▶ _RECORD EXCERPTS_
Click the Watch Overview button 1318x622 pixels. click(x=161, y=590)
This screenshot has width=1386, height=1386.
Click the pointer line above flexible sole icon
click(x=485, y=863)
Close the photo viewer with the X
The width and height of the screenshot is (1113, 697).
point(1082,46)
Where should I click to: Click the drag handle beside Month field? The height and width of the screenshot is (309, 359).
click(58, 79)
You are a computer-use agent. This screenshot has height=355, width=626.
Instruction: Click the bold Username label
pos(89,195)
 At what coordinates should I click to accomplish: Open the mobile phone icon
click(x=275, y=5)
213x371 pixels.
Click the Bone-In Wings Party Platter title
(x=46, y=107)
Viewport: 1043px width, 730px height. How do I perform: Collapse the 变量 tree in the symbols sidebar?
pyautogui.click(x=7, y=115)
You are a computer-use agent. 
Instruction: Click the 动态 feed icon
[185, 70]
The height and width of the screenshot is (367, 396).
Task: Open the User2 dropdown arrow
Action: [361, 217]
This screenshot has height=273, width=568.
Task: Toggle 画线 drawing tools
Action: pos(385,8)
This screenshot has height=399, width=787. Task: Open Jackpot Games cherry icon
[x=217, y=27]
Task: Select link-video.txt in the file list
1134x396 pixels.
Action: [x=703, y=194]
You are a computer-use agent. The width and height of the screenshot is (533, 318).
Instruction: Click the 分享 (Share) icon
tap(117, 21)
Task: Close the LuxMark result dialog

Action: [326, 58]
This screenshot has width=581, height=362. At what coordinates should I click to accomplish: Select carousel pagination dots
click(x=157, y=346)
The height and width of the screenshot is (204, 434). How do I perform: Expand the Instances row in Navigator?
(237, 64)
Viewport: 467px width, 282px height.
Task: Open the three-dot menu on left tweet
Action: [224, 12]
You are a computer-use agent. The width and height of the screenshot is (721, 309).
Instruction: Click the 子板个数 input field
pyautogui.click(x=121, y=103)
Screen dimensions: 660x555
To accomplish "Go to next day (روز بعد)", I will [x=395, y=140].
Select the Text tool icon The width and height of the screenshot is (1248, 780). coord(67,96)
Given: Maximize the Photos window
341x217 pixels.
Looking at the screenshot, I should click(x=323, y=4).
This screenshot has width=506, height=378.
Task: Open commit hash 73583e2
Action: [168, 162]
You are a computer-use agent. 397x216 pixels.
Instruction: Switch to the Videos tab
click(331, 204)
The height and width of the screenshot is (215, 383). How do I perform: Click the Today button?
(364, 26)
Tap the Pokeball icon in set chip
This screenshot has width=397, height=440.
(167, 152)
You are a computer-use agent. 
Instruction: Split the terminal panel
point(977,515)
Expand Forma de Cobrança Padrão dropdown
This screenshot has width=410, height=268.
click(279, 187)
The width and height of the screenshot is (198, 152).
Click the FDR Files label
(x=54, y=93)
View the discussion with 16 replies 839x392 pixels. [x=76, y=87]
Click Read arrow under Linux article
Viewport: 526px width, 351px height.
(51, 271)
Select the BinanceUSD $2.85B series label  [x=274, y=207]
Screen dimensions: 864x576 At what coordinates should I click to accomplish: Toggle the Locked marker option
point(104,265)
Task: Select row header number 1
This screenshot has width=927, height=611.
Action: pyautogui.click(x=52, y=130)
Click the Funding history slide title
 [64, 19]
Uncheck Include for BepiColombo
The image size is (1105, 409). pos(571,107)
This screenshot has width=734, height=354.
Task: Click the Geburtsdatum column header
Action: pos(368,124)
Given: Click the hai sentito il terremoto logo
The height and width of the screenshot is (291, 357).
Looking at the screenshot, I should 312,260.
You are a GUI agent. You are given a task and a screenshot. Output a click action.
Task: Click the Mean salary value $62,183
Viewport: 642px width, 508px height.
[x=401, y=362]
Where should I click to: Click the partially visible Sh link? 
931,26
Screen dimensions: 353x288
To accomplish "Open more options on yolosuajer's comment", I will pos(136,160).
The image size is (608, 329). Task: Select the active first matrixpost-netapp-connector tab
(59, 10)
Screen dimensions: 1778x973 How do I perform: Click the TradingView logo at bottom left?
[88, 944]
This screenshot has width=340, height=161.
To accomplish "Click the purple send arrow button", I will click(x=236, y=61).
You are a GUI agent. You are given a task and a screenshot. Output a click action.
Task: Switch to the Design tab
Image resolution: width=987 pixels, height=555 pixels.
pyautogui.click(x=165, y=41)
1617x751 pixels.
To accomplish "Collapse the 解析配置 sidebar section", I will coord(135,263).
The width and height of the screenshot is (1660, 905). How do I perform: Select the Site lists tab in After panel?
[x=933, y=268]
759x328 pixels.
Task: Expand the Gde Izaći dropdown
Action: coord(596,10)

▶ _ABOUT THIS TASK_
Output the entire data exactly, line for line.

▶ _ANSWER SPACE_
Click the Watch Overview button 1318x622 pixels. click(x=161, y=590)
This screenshot has width=1386, height=1386.
Click the pointer line above flexible sole icon
click(x=485, y=863)
Close the photo viewer with the X
The width and height of the screenshot is (1113, 697).
point(1082,46)
Where should I click to: Click the drag handle beside Month field? The height and width of the screenshot is (309, 359).
click(58, 79)
You are a computer-use agent. This screenshot has height=355, width=626.
Instruction: Click the bold Username label
pos(89,195)
 At what coordinates should I click to accomplish: Open the mobile phone icon
click(x=275, y=5)
213x371 pixels.
Click the Bone-In Wings Party Platter title
(x=46, y=107)
Viewport: 1043px width, 730px height. How do I perform: Collapse the 变量 tree in the symbols sidebar?
pyautogui.click(x=7, y=115)
You are a computer-use agent. 
Instruction: Click the 动态 feed icon
[185, 70]
The height and width of the screenshot is (367, 396).
Task: Open the User2 dropdown arrow
Action: [361, 217]
This screenshot has height=273, width=568.
Task: Toggle 画线 drawing tools
Action: pos(385,8)
This screenshot has height=399, width=787. Task: Open Jackpot Games cherry icon
[x=217, y=27]
Task: Select link-video.txt in the file list
1134x396 pixels.
Action: [x=703, y=194]
You are a computer-use agent. The width and height of the screenshot is (533, 318).
Instruction: Click the 分享 (Share) icon
tap(117, 21)
Task: Close the LuxMark result dialog

Action: [326, 58]
This screenshot has width=581, height=362. At what coordinates should I click to accomplish: Select carousel pagination dots
click(x=157, y=346)
The height and width of the screenshot is (204, 434). How do I perform: Expand the Instances row in Navigator?
(237, 64)
Viewport: 467px width, 282px height.
Task: Open the three-dot menu on left tweet
Action: [224, 12]
You are a computer-use agent. The width and height of the screenshot is (721, 309).
Instruction: Click the 子板个数 input field
pyautogui.click(x=121, y=103)
Screen dimensions: 660x555
To accomplish "Go to next day (روز بعد)", I will [x=395, y=140].
Select the Text tool icon The width and height of the screenshot is (1248, 780). coord(67,96)
Given: Maximize the Photos window
341x217 pixels.
Looking at the screenshot, I should click(x=323, y=4).
This screenshot has width=506, height=378.
Task: Open commit hash 73583e2
Action: [168, 162]
You are a computer-use agent. 397x216 pixels.
Instruction: Switch to the Videos tab
click(331, 204)
The height and width of the screenshot is (215, 383). How do I perform: Click the Today button?
(364, 26)
Tap the Pokeball icon in set chip
This screenshot has width=397, height=440.
(167, 152)
You are a computer-use agent. 
Instruction: Split the terminal panel
point(977,515)
Expand Forma de Cobrança Padrão dropdown
This screenshot has width=410, height=268.
click(279, 187)
The width and height of the screenshot is (198, 152).
Click the FDR Files label
(x=54, y=93)
View the discussion with 16 replies 839x392 pixels. [x=76, y=87]
Click Read arrow under Linux article
Viewport: 526px width, 351px height.
(51, 271)
Select the BinanceUSD $2.85B series label  [x=274, y=207]
Screen dimensions: 864x576 At what coordinates should I click to accomplish: Toggle the Locked marker option
point(104,265)
Task: Select row header number 1
This screenshot has width=927, height=611.
Action: pyautogui.click(x=52, y=130)
Click the Funding history slide title
 [64, 19]
Uncheck Include for BepiColombo
The image size is (1105, 409). pos(571,107)
This screenshot has width=734, height=354.
Task: Click the Geburtsdatum column header
Action: pos(368,124)
Given: Click the hai sentito il terremoto logo
The height and width of the screenshot is (291, 357).
Looking at the screenshot, I should 312,260.
You are a GUI agent. You are given a task and a screenshot. Output a click action.
Task: Click the Mean salary value $62,183
Viewport: 642px width, 508px height.
[x=401, y=362]
Where should I click to: Click the partially visible Sh link? 
931,26
Screen dimensions: 353x288
To accomplish "Open more options on yolosuajer's comment", I will pos(136,160).
The image size is (608, 329). Task: Select the active first matrixpost-netapp-connector tab
(59, 10)
Screen dimensions: 1778x973 How do I perform: Click the TradingView logo at bottom left?
[88, 944]
This screenshot has width=340, height=161.
To accomplish "Click the purple send arrow button", I will click(x=236, y=61).
You are a GUI agent. You are given a task and a screenshot. Output a click action.
Task: Switch to the Design tab
Image resolution: width=987 pixels, height=555 pixels.
pyautogui.click(x=165, y=41)
1617x751 pixels.
To accomplish "Collapse the 解析配置 sidebar section", I will coord(135,263).
The width and height of the screenshot is (1660, 905). How do I perform: Select the Site lists tab in After panel?
[x=933, y=268]
759x328 pixels.
Task: Expand the Gde Izaći dropdown
Action: coord(596,10)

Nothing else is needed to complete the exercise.